No doubt that baggage entered the equation as the Toronto Police Services Board deliberated over whether to grant the Chief the contract extension he was seeking. But more than an indictment of his record, Wednesday's announcement that he will be replaced is recognition that he is no longer the person to take on his force's biggest policy imperatives.

There is good reason that the heads of most major police forces are lucky to last a decade on the job, as Chief Blair has, let alone beyond it. Over the years, the mandate from civilians will inevitably change, as old challenges are addressed and new ones arise. And for a variety of reasons, the loss of public trust to inevitable controversies and the difficulty of maintaining support among police rank-and-file among them, a chief who comes in driving one agenda is not often willing or able to pivot to a different one.

When he was appointed in 2004, Chief Blair was very much the person for the job – largely because he proved an antidote to his vituperative predecessor.

Whereas Julian Fantino seemed to seek out conflict at every opportunity while constantly issuing gratuitously alarmist warnings to Torontonians that their city was under siege from violent crime, his successor quickly turned down the temperature. In particular, he worked diligently to reach out to minority groups that were suffering from an outright antagonistic relationship with police. And partly in service of that outreach, he adopted a community-policing strategy that the more old-school Mr. Fantino had resisted.

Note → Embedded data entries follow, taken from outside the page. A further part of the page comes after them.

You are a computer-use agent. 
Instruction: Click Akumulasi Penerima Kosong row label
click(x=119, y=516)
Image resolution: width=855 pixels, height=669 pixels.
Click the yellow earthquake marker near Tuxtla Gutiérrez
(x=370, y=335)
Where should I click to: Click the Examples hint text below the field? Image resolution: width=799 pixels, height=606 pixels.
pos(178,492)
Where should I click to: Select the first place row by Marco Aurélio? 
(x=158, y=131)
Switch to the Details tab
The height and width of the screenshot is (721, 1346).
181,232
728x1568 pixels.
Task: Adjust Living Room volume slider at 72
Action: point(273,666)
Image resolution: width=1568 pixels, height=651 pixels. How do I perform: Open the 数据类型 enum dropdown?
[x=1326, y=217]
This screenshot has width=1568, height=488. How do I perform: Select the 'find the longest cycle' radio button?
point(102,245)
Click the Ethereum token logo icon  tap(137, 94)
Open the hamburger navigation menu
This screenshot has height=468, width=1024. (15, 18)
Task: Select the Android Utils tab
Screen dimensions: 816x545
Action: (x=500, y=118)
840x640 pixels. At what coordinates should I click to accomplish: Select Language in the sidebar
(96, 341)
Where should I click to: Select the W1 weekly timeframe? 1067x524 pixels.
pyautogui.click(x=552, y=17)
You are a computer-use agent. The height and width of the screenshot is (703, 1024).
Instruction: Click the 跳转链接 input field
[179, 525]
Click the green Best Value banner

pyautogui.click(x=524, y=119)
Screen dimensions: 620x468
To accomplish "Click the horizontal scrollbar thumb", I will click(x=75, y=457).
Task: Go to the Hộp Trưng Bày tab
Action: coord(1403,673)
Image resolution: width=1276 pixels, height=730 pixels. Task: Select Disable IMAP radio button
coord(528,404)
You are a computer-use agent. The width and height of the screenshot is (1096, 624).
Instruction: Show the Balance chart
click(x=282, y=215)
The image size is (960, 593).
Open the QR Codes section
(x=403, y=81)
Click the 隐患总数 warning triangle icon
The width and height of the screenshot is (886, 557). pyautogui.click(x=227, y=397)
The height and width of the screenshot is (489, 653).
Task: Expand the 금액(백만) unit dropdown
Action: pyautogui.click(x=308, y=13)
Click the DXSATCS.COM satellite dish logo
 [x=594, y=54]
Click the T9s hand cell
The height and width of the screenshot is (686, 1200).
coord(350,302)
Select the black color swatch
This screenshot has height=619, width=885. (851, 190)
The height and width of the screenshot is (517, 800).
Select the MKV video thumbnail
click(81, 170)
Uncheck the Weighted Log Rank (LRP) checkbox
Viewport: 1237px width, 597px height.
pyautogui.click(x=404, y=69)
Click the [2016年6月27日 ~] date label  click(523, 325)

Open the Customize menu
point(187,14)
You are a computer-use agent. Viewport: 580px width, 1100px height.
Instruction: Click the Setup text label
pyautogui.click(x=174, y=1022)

The outreach efforts can hardly be considered an unqualified success – not when his officers still face persistent allegations of racial profiling. But there is no question he made considerable progress in improving the force's image, at least until the G20 debacle. And although a significant decline in the city's crime rate has something to do with a broader trend, his strategies no doubt played a role.

But partly because the city has on the whole become safer, the police board's criteria for a suitable chief have changed. As governments at all levels tighten their belts, there is a growing push to rein in police costs that have mostly been given a free pass – climbing, in Toronto, to more than $1-billion annually.

As the board has pushed him to find savings, Chief Blair has aggressively resisted. Had he not done so, it is unlikely he would have been able to keep his force behind him for as long as he has. But that just adds to the impetus to bring in someone new.

So, too, does the perception that having in recent years been surrounded by a tight circle of confidantes, Chief Blair is too set in his ways to seriously consider structural changes that could improve efficiencies – merging or even eliminating certain units, for instance, or replacing officers with civilians for office tasks.

The desire for institutional reform helps explain why there is speculation that the board, which may have unusual latitude in choosing his successor given the city's lack of a functional mayor, will bring in a fresh set of eyes from outside the force. Executive-leadership skills will probably count for more than previously, and having climbed up through the ranks for less.

To his civilian overseers, in other words, Chief Blair looks like yesterday's man. But there's no great shame in that, and not much of a cautionary tale either. The nature of the job is that a decade from now, or maybe not even in that long, whoever replaces him will probably appear the same way.